New York City Inferno est un film pornographique gay de 1975. A cette époque l'homosexualité en France est un délit, ce qu'elle n'est pas à New York. Aussi, quand Jacques Scandelari s'envole pour les Etats-Unis il est très au fait de cette situation juridique et morale. L'objectif était de filmer en peu de temps (le film a été tourné en quatre jours) le gay New York, celui de The Village, celui dont il avait entendu parler, qu'il avait fantasmé.

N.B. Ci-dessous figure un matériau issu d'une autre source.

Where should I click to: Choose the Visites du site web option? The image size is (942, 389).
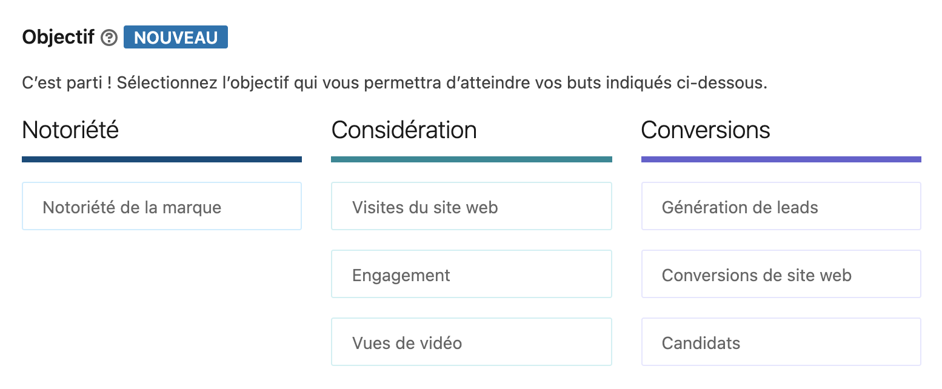(471, 206)
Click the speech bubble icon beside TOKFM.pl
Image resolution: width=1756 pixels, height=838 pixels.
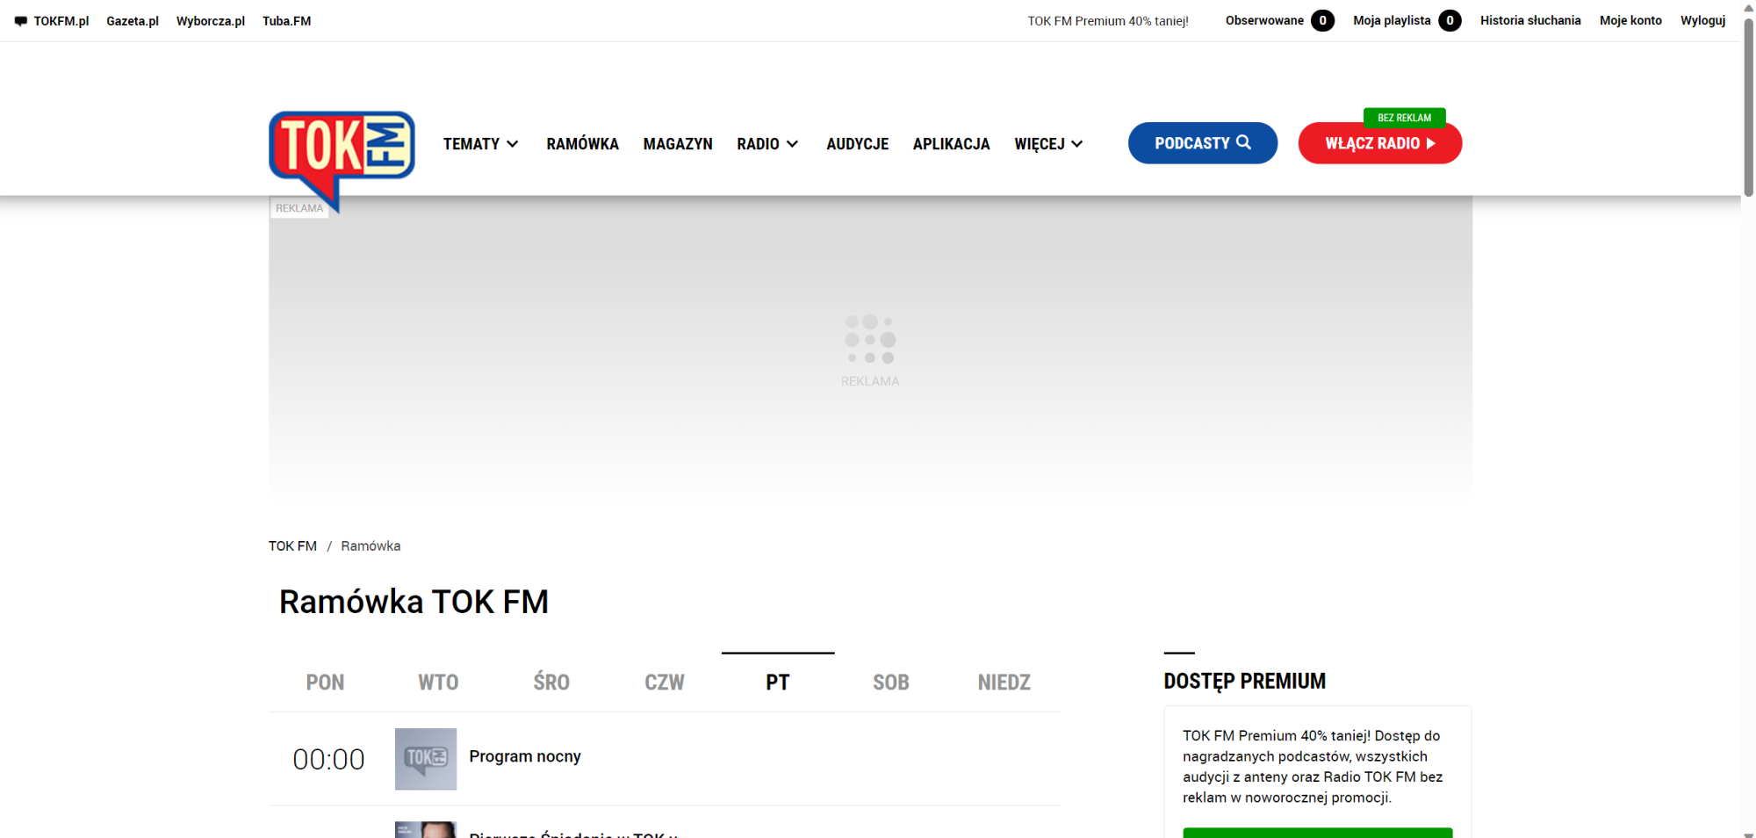point(21,21)
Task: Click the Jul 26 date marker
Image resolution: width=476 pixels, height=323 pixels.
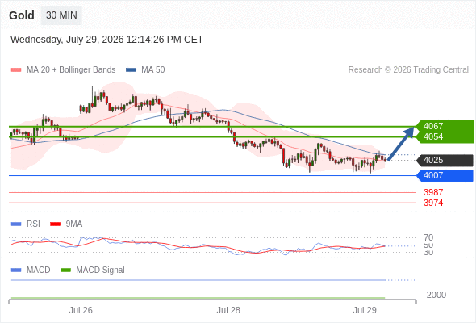Action: (81, 310)
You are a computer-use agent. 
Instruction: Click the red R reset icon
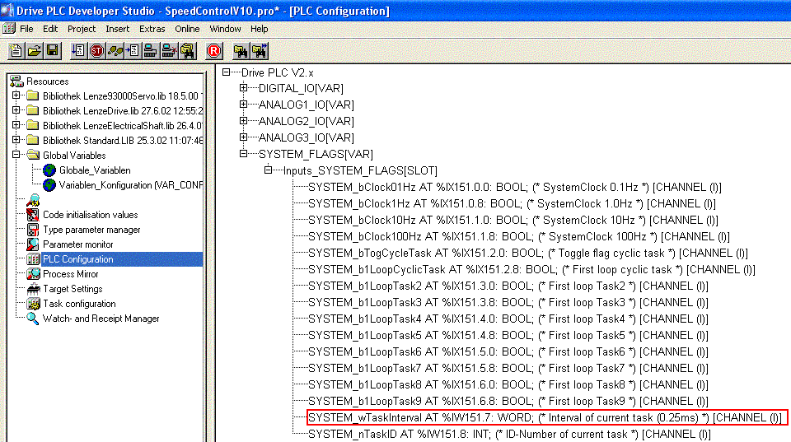tap(214, 51)
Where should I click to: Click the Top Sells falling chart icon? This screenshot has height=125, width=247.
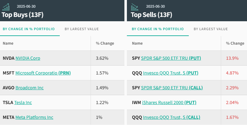tap(135, 7)
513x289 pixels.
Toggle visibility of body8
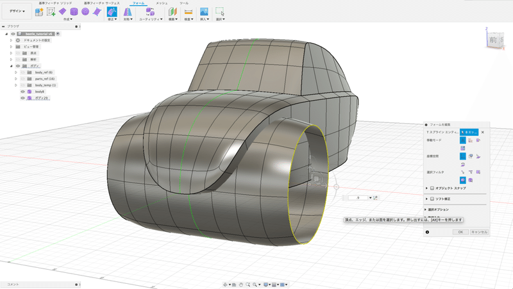(22, 92)
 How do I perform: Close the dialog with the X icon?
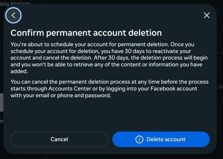pos(207,15)
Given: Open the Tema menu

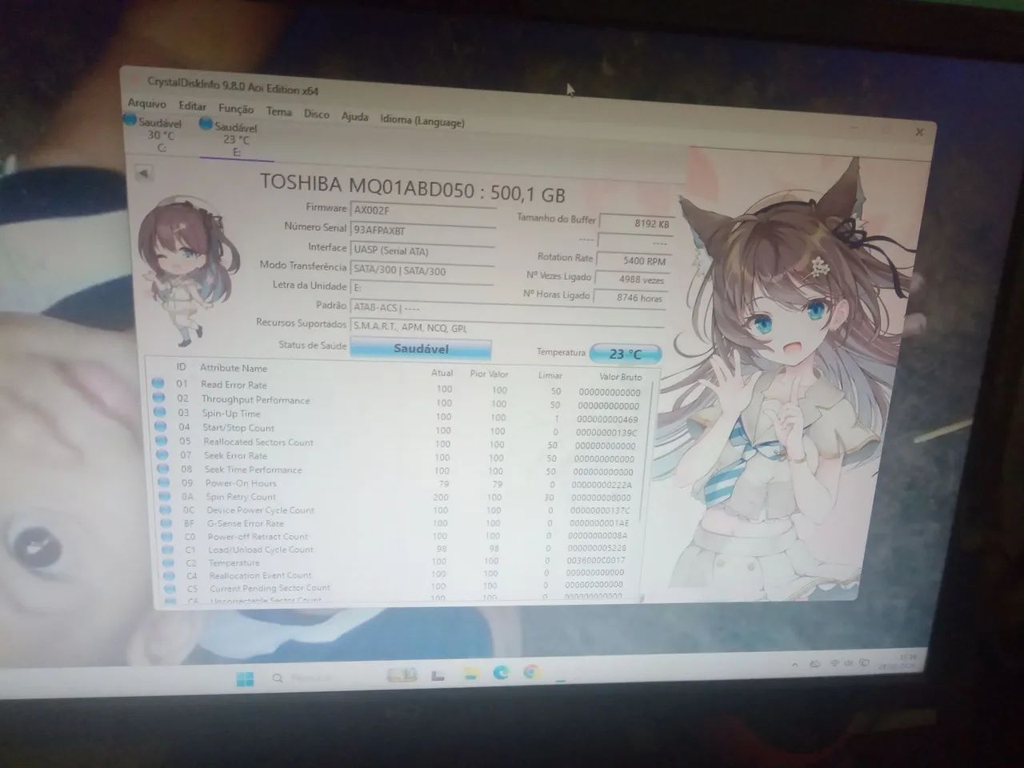Looking at the screenshot, I should pyautogui.click(x=279, y=111).
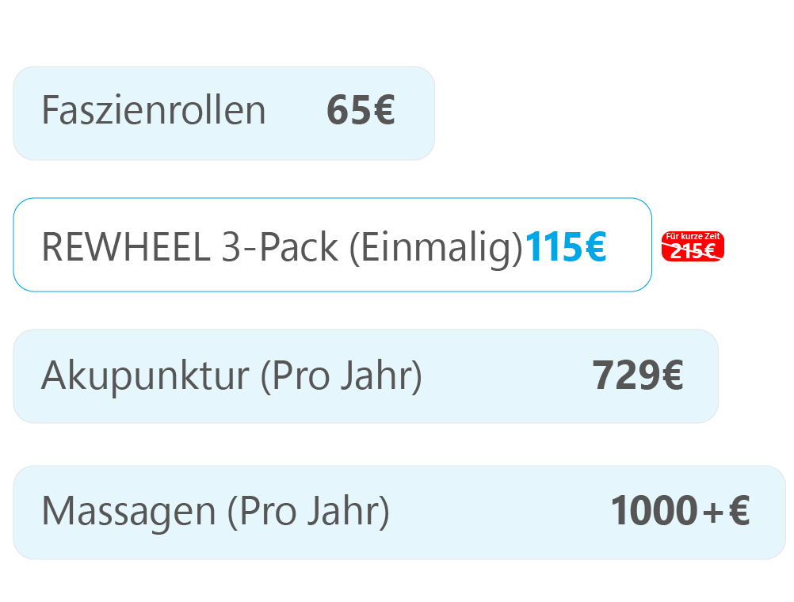Viewport: 794px width, 602px height.
Task: Click the 65€ price
Action: pyautogui.click(x=361, y=111)
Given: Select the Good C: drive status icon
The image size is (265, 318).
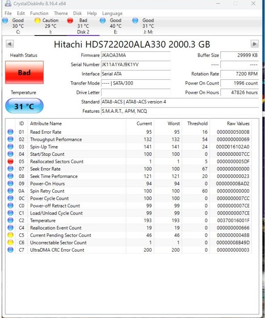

L'histoire est simple mais c'est déjà peu banal pour ceux qui n'ont pas connu cette époque, d'avoir un porno avec une histoire. Jérôme est amoureux de Paul qui est parti à New York. Celui-ci dans sa dernière lettre lui dit qu'il ne reviendra jamais à Paris. Jérôme décide alors de se rendre sur place pour retrouver son amant.
New York City Inferno a pour lui ce qu'aucun des pornos actuels n'est capable de fournir. Il ne s'agit pas simplement de faire bander mollement mais plutôt de poser des questions. Le film est en cela terriblement politique, incroyablement drôle, quasiment documentaire et, ce qui ne gâche rien, il est puissamment cinématographique.
Politique, cela va sans dire. Réaliser un film porno homo dans les années 70, c'est déjà un fait d'arme. Mais NYCI ne se contente pas simplement du geste. Il y porte la réflexion qui va avec à travers le biais scénaristique des lettres de Paul dans lesquelles il raconte les différences entre les deux villes et pourquoi il préfère continuer à vivre son homosexualité de l'autre côté de l'Atlantique.
Drôle, c'est indéniable. Quel porno se permet aujourd'hui d'insérer de déconcertants plans sur un chat pendant une partie de jambes en l'air, fait des panneaux sur des graffitis "Fuck" pendant une fellation dans un hangar ou habille ses protagonistes de vison ridicule? Quel porno utilise des chansons de Village People comme BO? Aucun, car le porno d'aujourd'hui n'a plus aucun second degré. NYCI ne se prend pas au sérieux, il a d'autres atouts. Il invite d'une part à réfléchir sur le combat homosexuel pour sa reconnaissance tout en se moquant des convenances orgasmiques.
Documentaire car le film se transforme souvent en une véritable plongée dans le NY gay de l'époque. Ses rues, ses cabarets, ses cruising incongrus (les quais du port industriel), ses backrooms... Il est aussi un témoignage sur des pratiques sexuelles qui sont devenues aujourd'hui mythiques, héritage affirmé des fantasmes de Kenneth Anger, de Jean Genet et de son Querelle (les pissotières par exemple).
Cinématographique enfin car NYCI n'est pas un vilain cliché froid à la lumière blanche clinique et sans âme. Il est brûlant, maladroit, déviant, imaginatif. Il multiplie les panneaux, propose un montage astucieux qui alterne intelligemment des scènes de off drôle (la séquence chez le tatoueur) et des scènes de sexe entre poilus-moustachus qui restent insondables pour les poilophobes modernes.
Pourquoi j'écris un billet là dessus, alors que c'est le mois spécial Halloween? NYCI ne s'achève pas par hasard sur un Inferno torride, presque satanique. Il s'achève dans une backroom quasiment démoniaque où l'on circule en caméra portée entre des bouffeurs de cul et des maîtres adeptes du dog training le tout dans des jeux de lumière aléatoires et sur une musique carbonique et démentielle de Camille O'Grady qui perf' en live au milieu de cette orgie hors norme. L'enfer on vous dit. Avec du cuir, du bondage, du sling, de la moustache et des dizaines de paires de coucougnettes bien pleines. L'apothéose pour un film turbulent et subversif, un porno vraiment pas comme les autres.